Challenge »
Return verbatim the rows from the line with "The width and" through the end of the rows, both ends included, leaving out the pictures.

⁂

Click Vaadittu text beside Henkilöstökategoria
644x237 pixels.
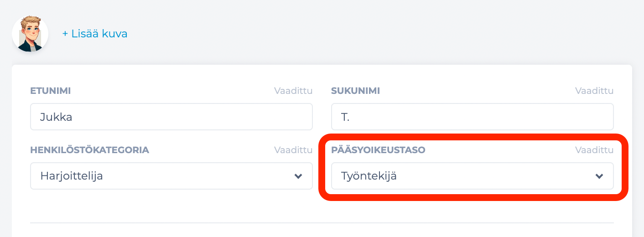click(x=293, y=150)
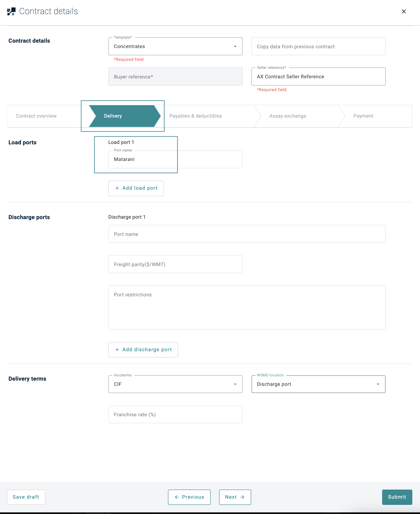This screenshot has height=514, width=420.
Task: Switch to the Contract overview step
Action: pyautogui.click(x=36, y=116)
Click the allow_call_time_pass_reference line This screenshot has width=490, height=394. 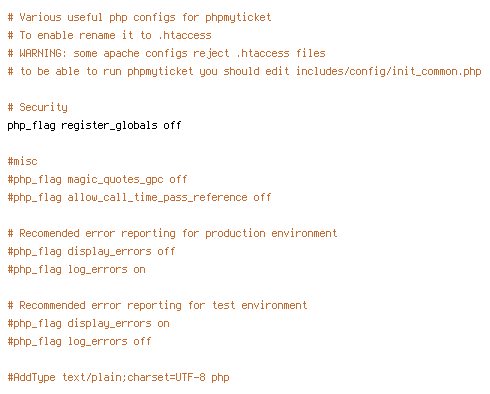click(139, 198)
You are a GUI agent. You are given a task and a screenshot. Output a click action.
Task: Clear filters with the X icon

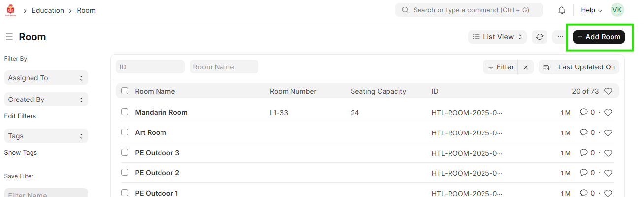pyautogui.click(x=526, y=67)
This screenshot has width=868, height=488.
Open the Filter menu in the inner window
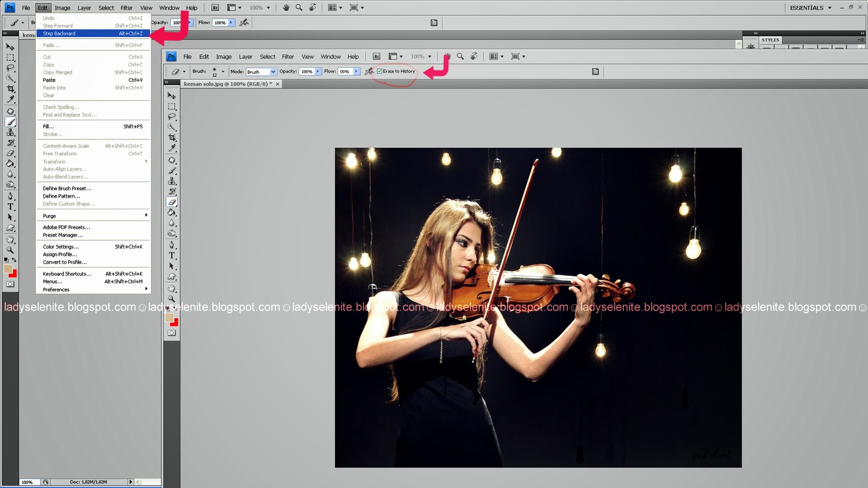point(288,57)
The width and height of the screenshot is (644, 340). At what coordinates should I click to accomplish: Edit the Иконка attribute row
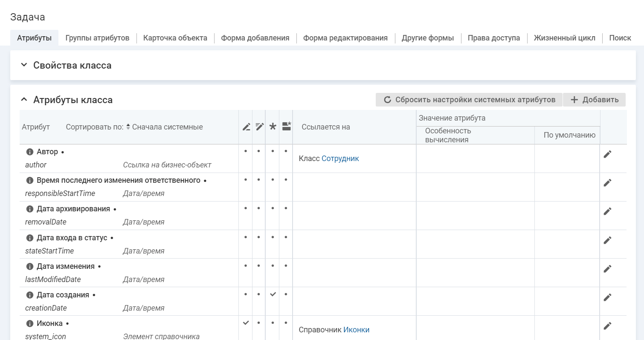[x=607, y=326]
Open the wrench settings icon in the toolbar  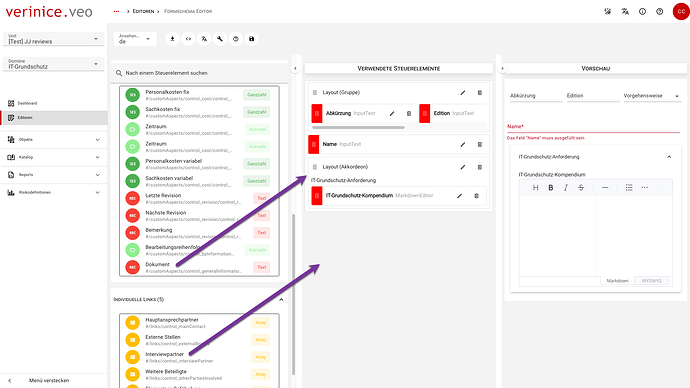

⁂

Reply »
The width and height of the screenshot is (644, 340). At what coordinates should I click to accomplish: Edit the Иконка attribute row
[x=607, y=326]
Open the wrench settings icon in the toolbar  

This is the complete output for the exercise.